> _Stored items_

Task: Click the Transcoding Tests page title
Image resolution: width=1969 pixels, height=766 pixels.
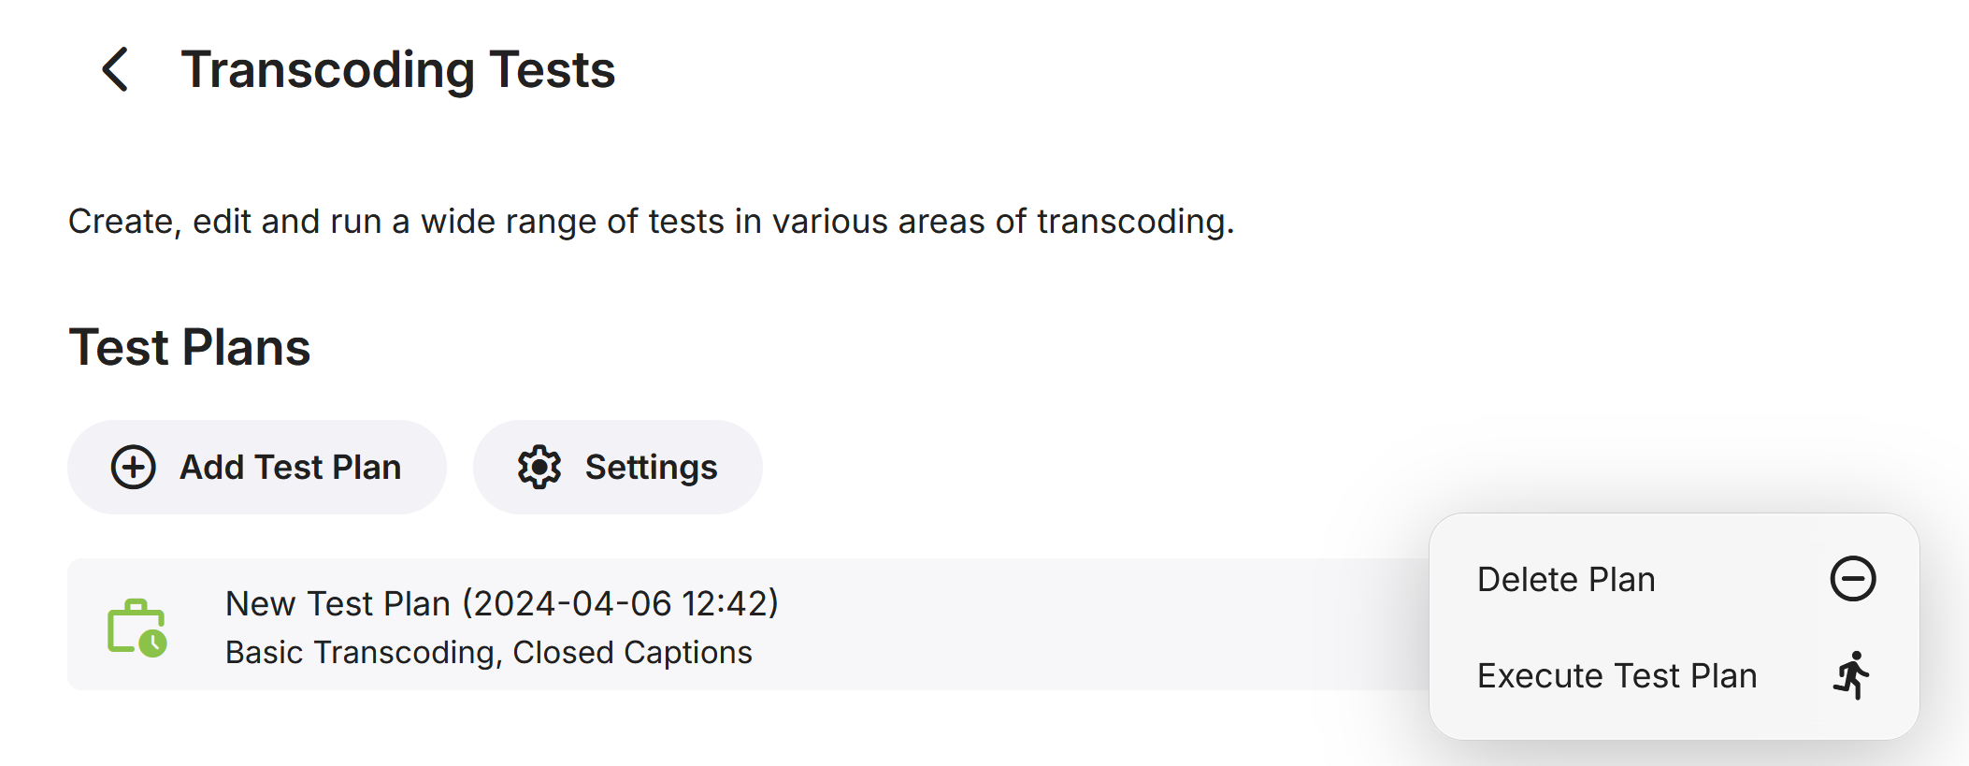Action: 400,69
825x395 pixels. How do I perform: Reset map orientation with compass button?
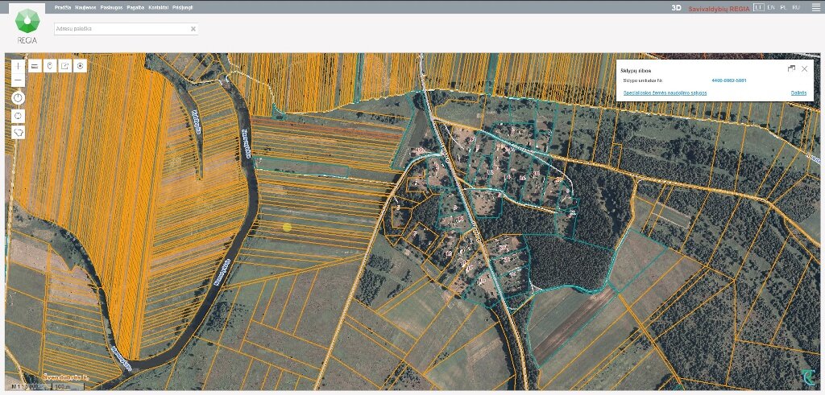pyautogui.click(x=18, y=98)
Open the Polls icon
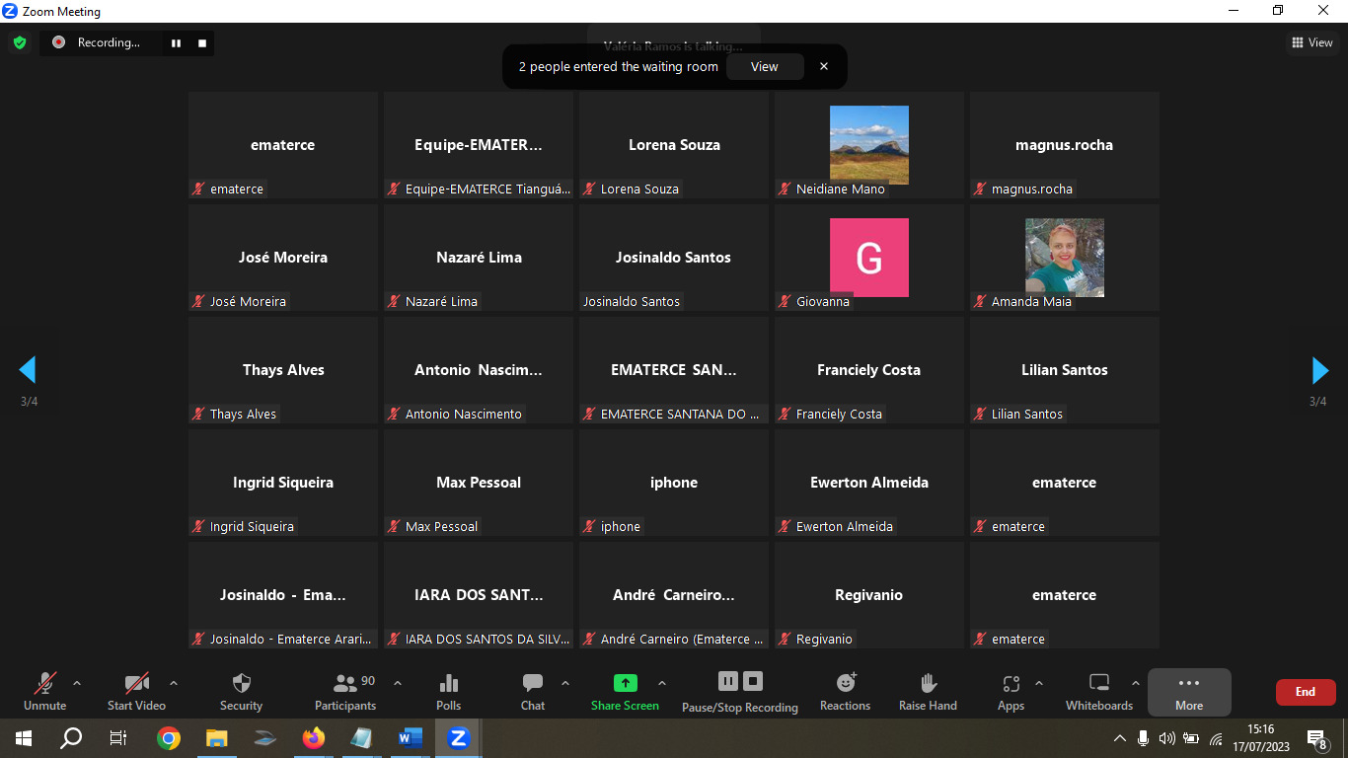Image resolution: width=1348 pixels, height=758 pixels. click(x=448, y=691)
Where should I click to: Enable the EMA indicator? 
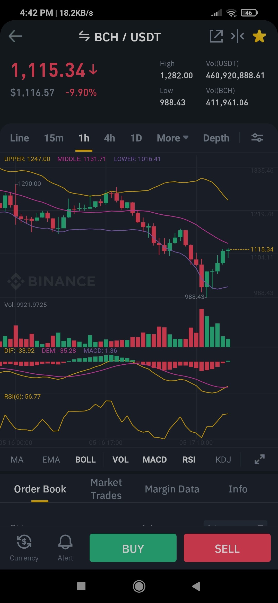click(x=51, y=460)
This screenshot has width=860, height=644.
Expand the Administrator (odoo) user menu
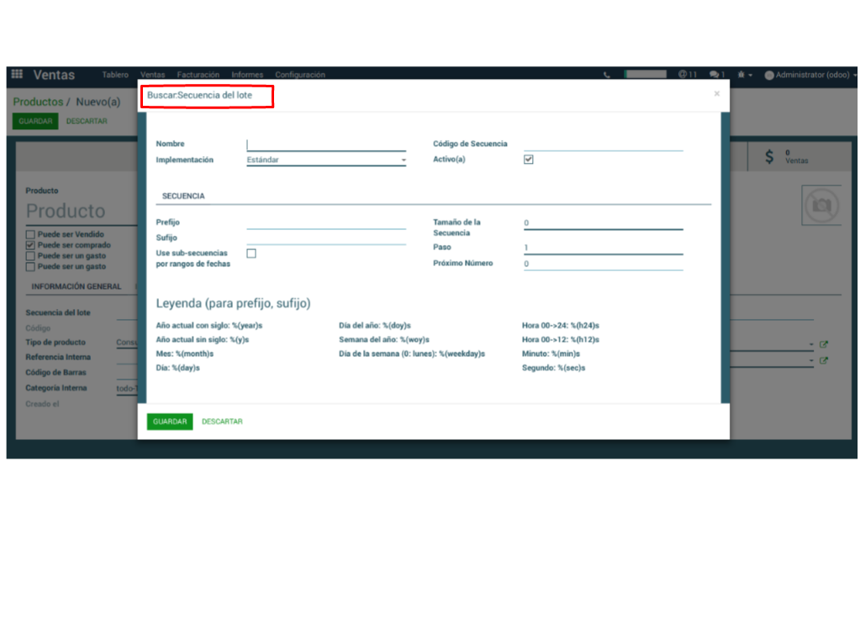tap(811, 75)
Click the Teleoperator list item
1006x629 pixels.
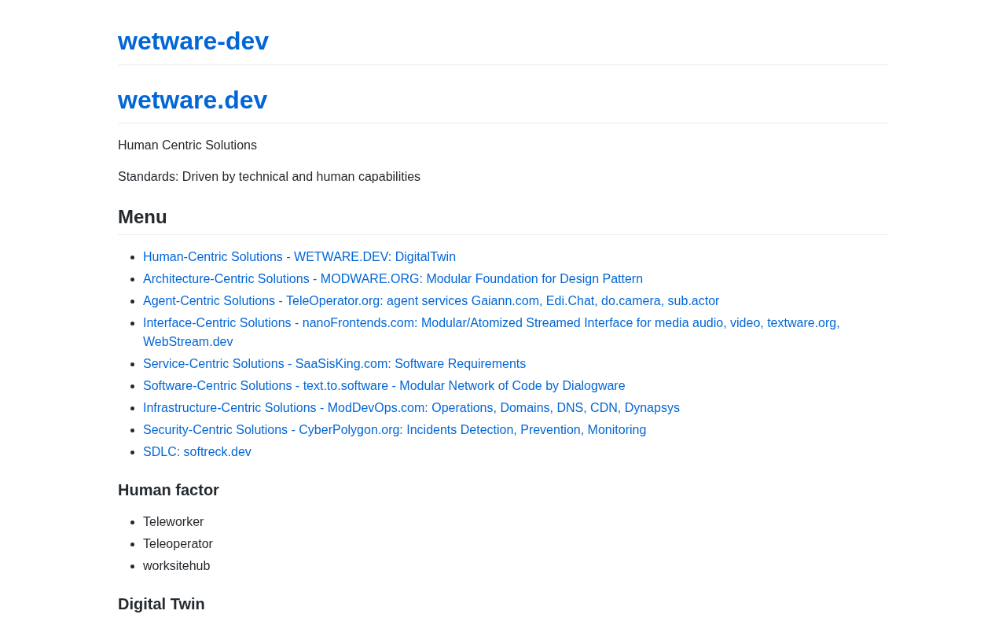point(178,544)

> _WORK REQUIRED_
Output every entry verbatim. Pictures do not belong in the copy.

> _ANSWER BELOW_
Task: Click the Transcoding Tests page title
Image resolution: width=1969 pixels, height=766 pixels.
Action: 400,69
825x395 pixels. How do I perform: Reset map orientation with compass button?
pyautogui.click(x=18, y=98)
Open the Polls icon
Image resolution: width=1348 pixels, height=758 pixels. click(x=448, y=691)
Where should I click to: Enable the EMA indicator? 
click(x=51, y=460)
This screenshot has width=860, height=644.
Expand the Administrator (odoo) user menu
tap(811, 75)
Click the Teleoperator list item
1006x629 pixels.
point(178,544)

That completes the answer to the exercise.